Simply play around with different styles and options to visually explore the loaded data.

A typical MedX3D x3d-file

MedX3D is distributed with a couple of example x3d files. These files might be the easiest way to figure out how to specify scene using the MedX3D nodes. Each one of the example x3d files can be loaded with H3DLoad through a terminal by navigating to the MedX3D folder and typing:
H3DLoad "x3d/nameoffile.x3d"
All of the distributed examples will load the distributed data (foot128.raw) by default.

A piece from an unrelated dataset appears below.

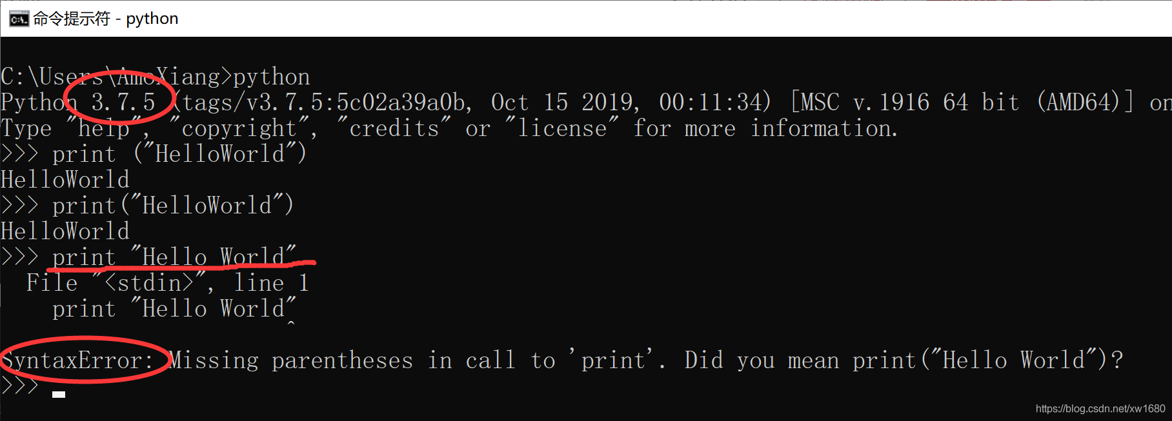This screenshot has height=421, width=1172.
Task: Click the C:\Users\AmoXiang>python command line
Action: (155, 76)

It might be good to know the x3d-syntax for how to load volume data from a file. Volume data in MedX3D is specified as an X3DTexture3DNode and should be put in the voxels field of a node that is a subclass of X3DVolumeNode in use, for example a VolumeData node. For most files it is enough to simply use the Image3DTextureNode and specify an url to the file since MedX3D will find the appropriate image loader and load the file:

<VolumeData>
<Image3DTexture url="pathtofile"/>
</VolumeData>
 

In some cases though the loader to use has to be specified since there might exist properties that are needed to be set in order to load the file correctly. An example of file for which this is needed are files in the raw format. The x3d-code to load a raw-file could look like this:

<VolumeData>
  <Image3DTexture containerField="voxels"
                  url="data/foot128.raw">
    <RawImageLoader width="128"
                    height="128"
                    depth="128"
                    bitsPerPixel="8"
                    pixelType="LUMINANCE"
                    pixelComponentType="UNSIGNED"
                    pixelSize="0.01 0.01 0.01" />
  </Image3DTexture>
</VolumeData>

Tweaking MedX3D

This section is only important for users planning to extend MedX3D or change the source code.

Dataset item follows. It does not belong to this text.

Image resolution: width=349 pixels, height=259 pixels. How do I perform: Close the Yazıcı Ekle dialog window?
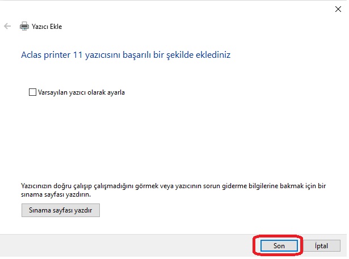(339, 8)
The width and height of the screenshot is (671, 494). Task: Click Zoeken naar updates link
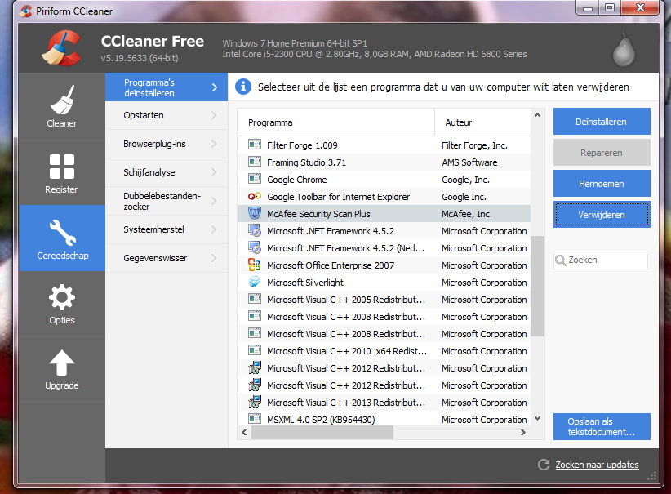pos(597,465)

Adding new nodes to MedX3D is just like adding new nodes to H3DAPI. Figure out which node class to inherit from, specify fields and a database object and add fields to the database. Figure out which virtual functions to override in order to get the needed functionality. Since MedX3D is built on the glsl shading language it is more or less required to know this to tweak/extend MedX3D.

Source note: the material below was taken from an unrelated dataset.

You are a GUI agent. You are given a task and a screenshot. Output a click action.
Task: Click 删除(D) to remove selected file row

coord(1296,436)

One important thing to know when playing around with the shader functionality is that the shader strings are hardcoded in MedX3D. It is however possible to use the distributed shader files instead (in order to avoid the edit/compile/link cycle of C++ which might be slow). To do this simply edit lines 1493-1505 in X3DVolumeNode.cpp to something like this:

string stylefunction_file = 
    "C:/H3D/MedX3D/src/shaders/StyleFunctions.glsl";
  fragmentshader += /*X3DVolumeNodeInternals::style_function;*/readShaderFromFile( stylefunction_file );
 
  if( useSlicing->getValue() ) {
    string main_file = 
      "C:/H3D/MedX3D/src/shaders/Slices_FS_main.glsl";
    fragmentshader += /*X3DVolumeNodeInternals::slices_fs_main;*/readShaderFromFile( main_file );
  } else {
    string main_file = 
      "C:/H3D/MedX3D/src/shaders/RayCaster_FS_main.glsl";
    fragmentshader += /*X3DVolumeNodeInternals::raycaster_fs_main;*/readShaderFromFile( main_file );
  }

To have MedX3D generate a temporary shader file composed from the three files above simply uncomment the comment which starts at line 1547 in X3DVolumeNode.cpp to look something like this:

string saveshaderfile = 
    "c:/tmp" + getName() +".glsl";
  writeShaderToFile( fragmentShaderString->getValue()[0], 
         saveshaderfile );

Links to sites with volume data

  • www.volvis.org - Volvis is a collection of volume data files free to use. The raw file (foot128.raw) distributed with MedX3D is obtained from this site.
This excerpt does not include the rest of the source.